Reading passage:
....

A Short Shutdown (Hopefully) on Deck
As we are all following, the White House reached a deal with Senate Democrats to pass five of the remaining six bills to fund the government on a full-year basis (Labor-HHS, Defense, Transportation-HUD, Financial Services-General Government, and State-Foreign Operations) while passing a two-week continuing resolution for the Department of Homeland Security.
The Senate is about to start working through amendments (listed below) before voting on final passage. Of course, even if it passes, that package must go through the House, meaning the government will begin shutdown processes over the weekend. In the best-case scenario, the House will quickly pass the funding agreement on Monday and the government will be fully up-and-running again later that day, but there’s enough complications on the House-side that we’ll be holding our breath when the vote happens.
Amendments to be considered tonight are:
Sen. Paul 4272 -- strike funding for refugee and entrant assistance;
Sen. Schmitt 4241 -- strike National Endowment for Democracy funding
Sen. Lee 4286 -- strike funding for US African Development Foundation;
Sen. Lee 4236 -- strike earmarks;
Sen. Lee 4234 -- strike Schumer earmark for New Immigrant Community Empowerment
Sen. Sanders 4290 -- repeal OBBBA ICE funding and redirect to Medicaid (passage set at 60 votes)
Merkley 4287 -- ban on pocket rescissions
Two points on these amendments:
The amendments to cut funding for foreign aid programs could be seen as proxy votes on future forthcoming rescission packages to be sent by OMB Director Russ Vought for those and other foreign aid accounts.
Sen. Merkley has fought valiantly against pocket rescissions since the threat emerged from the Trump Administration and it will be interesting to see if any votes are gained from the last time this amendment came up when the first shutdown ended in November (and failed on a party-line vote, 47-53).

....

The problem: Copy the part of the text on the shutdown deal word for word, starting at "Amendments to be" and ending at "foreign aid accounts.". You won't need the lines after this text.

Extracted records
....

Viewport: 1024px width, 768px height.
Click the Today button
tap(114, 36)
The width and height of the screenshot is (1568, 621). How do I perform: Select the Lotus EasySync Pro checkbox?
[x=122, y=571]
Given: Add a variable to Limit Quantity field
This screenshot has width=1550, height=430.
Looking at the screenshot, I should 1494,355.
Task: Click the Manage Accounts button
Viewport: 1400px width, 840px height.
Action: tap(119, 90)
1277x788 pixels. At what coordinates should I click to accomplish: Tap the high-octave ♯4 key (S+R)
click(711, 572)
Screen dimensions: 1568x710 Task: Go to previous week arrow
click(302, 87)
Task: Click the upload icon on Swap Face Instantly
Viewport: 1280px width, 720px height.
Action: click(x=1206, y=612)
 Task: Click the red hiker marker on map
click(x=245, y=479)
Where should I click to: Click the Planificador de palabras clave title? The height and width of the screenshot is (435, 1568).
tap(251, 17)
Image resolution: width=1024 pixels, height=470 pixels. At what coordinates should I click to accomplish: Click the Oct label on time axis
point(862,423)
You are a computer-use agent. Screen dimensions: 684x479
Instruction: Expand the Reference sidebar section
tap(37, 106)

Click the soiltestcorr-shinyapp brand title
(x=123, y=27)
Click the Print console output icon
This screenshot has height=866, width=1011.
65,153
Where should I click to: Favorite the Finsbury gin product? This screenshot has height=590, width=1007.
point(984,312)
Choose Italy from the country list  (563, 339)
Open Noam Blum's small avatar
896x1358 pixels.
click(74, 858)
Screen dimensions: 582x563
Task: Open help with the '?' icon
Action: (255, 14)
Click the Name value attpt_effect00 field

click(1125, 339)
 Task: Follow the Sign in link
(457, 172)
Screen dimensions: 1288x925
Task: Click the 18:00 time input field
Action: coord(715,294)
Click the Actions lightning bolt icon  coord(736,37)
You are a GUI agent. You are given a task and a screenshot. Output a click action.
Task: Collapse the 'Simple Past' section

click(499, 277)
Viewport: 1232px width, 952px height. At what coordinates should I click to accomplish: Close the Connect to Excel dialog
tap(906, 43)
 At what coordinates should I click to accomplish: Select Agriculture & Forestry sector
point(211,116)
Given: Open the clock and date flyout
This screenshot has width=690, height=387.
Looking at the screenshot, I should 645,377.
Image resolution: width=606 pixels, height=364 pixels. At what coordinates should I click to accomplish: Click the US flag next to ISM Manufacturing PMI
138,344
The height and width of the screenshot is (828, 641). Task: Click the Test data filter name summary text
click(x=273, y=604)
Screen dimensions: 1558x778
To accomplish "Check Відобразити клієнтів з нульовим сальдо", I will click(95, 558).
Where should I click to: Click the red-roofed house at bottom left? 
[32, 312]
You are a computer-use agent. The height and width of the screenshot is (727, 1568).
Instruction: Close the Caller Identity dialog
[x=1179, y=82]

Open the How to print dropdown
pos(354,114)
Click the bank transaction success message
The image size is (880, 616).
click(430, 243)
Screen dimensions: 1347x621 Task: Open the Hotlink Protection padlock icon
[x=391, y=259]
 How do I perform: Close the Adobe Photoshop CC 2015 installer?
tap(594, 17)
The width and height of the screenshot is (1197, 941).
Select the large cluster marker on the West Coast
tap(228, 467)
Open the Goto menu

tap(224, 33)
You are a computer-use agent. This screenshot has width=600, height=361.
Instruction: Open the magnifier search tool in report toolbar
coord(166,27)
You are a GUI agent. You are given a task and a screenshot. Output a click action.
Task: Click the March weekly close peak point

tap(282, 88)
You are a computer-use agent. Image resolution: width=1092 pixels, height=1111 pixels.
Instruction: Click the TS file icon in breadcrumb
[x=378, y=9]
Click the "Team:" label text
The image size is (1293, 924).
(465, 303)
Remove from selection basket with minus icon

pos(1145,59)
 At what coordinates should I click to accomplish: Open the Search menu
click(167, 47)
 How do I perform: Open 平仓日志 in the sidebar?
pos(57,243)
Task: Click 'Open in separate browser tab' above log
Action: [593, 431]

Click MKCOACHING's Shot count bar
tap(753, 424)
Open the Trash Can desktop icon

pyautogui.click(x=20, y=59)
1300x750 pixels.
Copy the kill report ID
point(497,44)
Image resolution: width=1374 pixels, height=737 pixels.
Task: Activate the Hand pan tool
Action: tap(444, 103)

....

Exercise solution:
Amendments to be considered tonight are:
Sen. Paul 4272 -- strike funding for refugee and entrant assistance;
Sen. Schmitt 4241 -- strike National Endowment for Democracy funding
Sen. Lee 4286 -- strike funding for US African Development Foundation;
Sen. Lee 4236 -- strike earmarks;
Sen. Lee 4234 -- strike Schumer earmark for New Immigrant Community Empowerment
Sen. Sanders 4290 -- repeal OBBBA ICE funding and redirect to Medicaid (passage set at 60 votes)
Merkley 4287 -- ban on pocket rescissions
Two points on these amendments:
The amendments to cut funding for foreign aid programs could be seen as proxy votes on future forthcoming rescission packages to be sent by OMB Director Russ Vought for those and other foreign aid accounts.